Not long after he admits “our passion for living is not well understood.” I like that. He’s adept at creating these little pockets of commiseration to commune in throughout. I appreciate his admittance of disorientation. He’s willing to acknowledge the amount some of us enjoy life at times feels at-odds with how much we ought to enjoy life based on worldly circumstances. It’s a proto-nihilism couched in a gung-ho spirit that, while obtuse, is more or less my ideal pairing in a modern poet.

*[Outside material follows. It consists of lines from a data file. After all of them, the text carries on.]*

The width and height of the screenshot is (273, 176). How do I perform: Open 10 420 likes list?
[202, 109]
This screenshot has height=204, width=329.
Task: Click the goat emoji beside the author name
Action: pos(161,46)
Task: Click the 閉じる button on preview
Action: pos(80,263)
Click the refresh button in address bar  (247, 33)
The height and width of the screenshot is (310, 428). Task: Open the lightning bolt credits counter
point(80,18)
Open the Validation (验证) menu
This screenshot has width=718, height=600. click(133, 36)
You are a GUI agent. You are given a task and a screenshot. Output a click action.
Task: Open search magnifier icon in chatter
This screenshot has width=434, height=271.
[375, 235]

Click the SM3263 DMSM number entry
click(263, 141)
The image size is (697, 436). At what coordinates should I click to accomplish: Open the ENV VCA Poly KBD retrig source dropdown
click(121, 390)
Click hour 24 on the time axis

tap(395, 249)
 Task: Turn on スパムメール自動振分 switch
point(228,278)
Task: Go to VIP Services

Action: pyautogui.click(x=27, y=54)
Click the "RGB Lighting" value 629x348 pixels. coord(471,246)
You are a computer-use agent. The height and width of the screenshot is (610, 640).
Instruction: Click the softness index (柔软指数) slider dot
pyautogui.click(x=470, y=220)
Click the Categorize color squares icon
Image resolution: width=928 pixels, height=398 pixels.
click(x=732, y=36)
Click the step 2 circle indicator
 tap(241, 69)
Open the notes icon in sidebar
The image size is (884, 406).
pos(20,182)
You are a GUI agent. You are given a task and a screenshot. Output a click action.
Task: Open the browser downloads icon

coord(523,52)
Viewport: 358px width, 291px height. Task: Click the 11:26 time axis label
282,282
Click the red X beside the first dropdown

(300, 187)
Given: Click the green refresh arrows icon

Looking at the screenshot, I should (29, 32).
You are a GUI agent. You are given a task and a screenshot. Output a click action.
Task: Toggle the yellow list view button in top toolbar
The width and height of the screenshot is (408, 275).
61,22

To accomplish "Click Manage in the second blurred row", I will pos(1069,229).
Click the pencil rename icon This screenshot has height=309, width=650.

He also channels wildness from how the in-the-moment-ness of the poetry. It can feel like he’s randomly pulling ideas and phrases from a cultural encyclopedia, though he never obscures the strings of his control. The direction remains clear. Life is shown to be complicated, messy. It is easy to see ourselves in the mess, right alongside him. We are in it together. How can I not empathize with the irony and defeatism in writing a more than 100 page poem whose penultimate page ends by saying, “I wish I had something to say.”
Conclusion
I only wish it ended there instead of continuing on to page 109 where he recreates a screenshot of a Tinder match text exchange that attempts to visualize the themes of $50,000 in a fell swoop. I see what he’s trying to do. But I dislike it. Alas. I will gladly read the first 108 pages multiple times, reveling in how celebratory it can feel to read something written from a place of deep passion, sufferings and all.
$50,000 is published by Publishing Genius.